They thought very carefully before making their selection. Jessica wanted a small liberal arts college and her parents thought it a wise choice.
It was the picture on the Gibson brochure that really won her. Small and grey and secure in a snowy landscape. Jessica fell in love with it. It looked like a place to study and find peace. They flew up to visit and the labs weren't much but Jessica wasn't planning on science anyway. The library was great and guaranteed to obtain any book available in the web world in a few days. Classes were all small - no more than fifteen in any class. Jessica's father thought of his lower division classes at Berkeley where even the video monitors were too far away for him to see and you had to make an appointment to get help from a TA. He envied his daughter except - except. Those were exciting times.
When she arrived in September she found someone had already taken the bed under the window in her dorm room. Jessica was slightly annoyed. The bed under the window had been in her plans. She dumped her stuff on the bed by the wall and went to check out sheets and towels. When she returned her room mate was sitting at her desk writing. Tall and solid with a long dark braid.
``Hi!'' Jessica said.
``Hi,'' the girl said and went on writing.
In the days that followed they exchanged few words. Jessica found other friends, spent most of her free time in other people's rooms.
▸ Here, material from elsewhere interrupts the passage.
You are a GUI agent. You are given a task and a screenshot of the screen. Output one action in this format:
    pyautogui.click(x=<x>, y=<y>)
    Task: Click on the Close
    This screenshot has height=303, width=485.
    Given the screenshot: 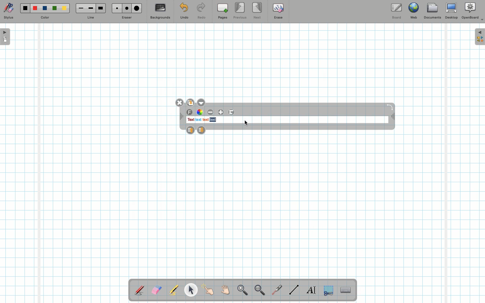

She met a boy she really liked and they would study together in the library until it closed at two A.M. and she found the love of her life which was French literature.
He room mate's name was Sandy. Sandy seemed alone. No friends. She ran five miles every morning except when the weather got arctic. She played soccer and she sat at her desk in her room and she wrote and what she wrote Jessica did not know and did not try to find out because she was an honorable person.
One early morning when Jessica returned from the library Sandy was sitting on her bed. ``You're doing alright aren't you?'' she said.
``Sure. Aren't you?''
``What do you think? Does it seem like I'm fitting in? The life of the party?''
``It doesn't seem like you try. It seems like you like your own company.''
``Of course I like my own company. Don't you like your own company?''
``Not enough where I don't want to be around other people.''
Sandy reached for her Altoid tin. ``What if I told you my problem?''
``Go ahead.''
``OK. I'm an it.''
``What?''
``I'm an it. When I was born no one knew if I was a boy or a girl. My Mom said just wait and see so they didn't say I was either but they put me on my birth certificate as a girl because they had to put something but my mom wanted to wait to see how I turned out. So I don't know. I still don't know. People say you have to choose. I say why? Why should I choose? I'm an it. There was an it girl once. My Mom says she was very sexy and she was called it because sex was a word they couldn't say. I'm an it girl because I have no sex and don't want any.''
``Or else you are both sexes. I think you are both sexes. Lots of people are like that. They just choose. You shouldn't make such a big deal of it.''
In the dark Sandy was crying. ``I don't want to be weird,'' she wept, ``I just want to be loved like other people are.'' Jessica went to her and put her arms around her ``I'm your friend,'' she said and fell asleep.
For the rest of the term she would go to breakfast with Sandy. Include her when they ordered out for pizza. Some nights they would talk and laugh together and Jessica would laugh until she hurt and sometimes Sandy too would forget enough to let her bad teeth show and laugh like a hyena.
On the Christmas break Jessica got to thinking. ``Its someone else's turn,'' she thought. She called the Gibson housing office and asked for a different room.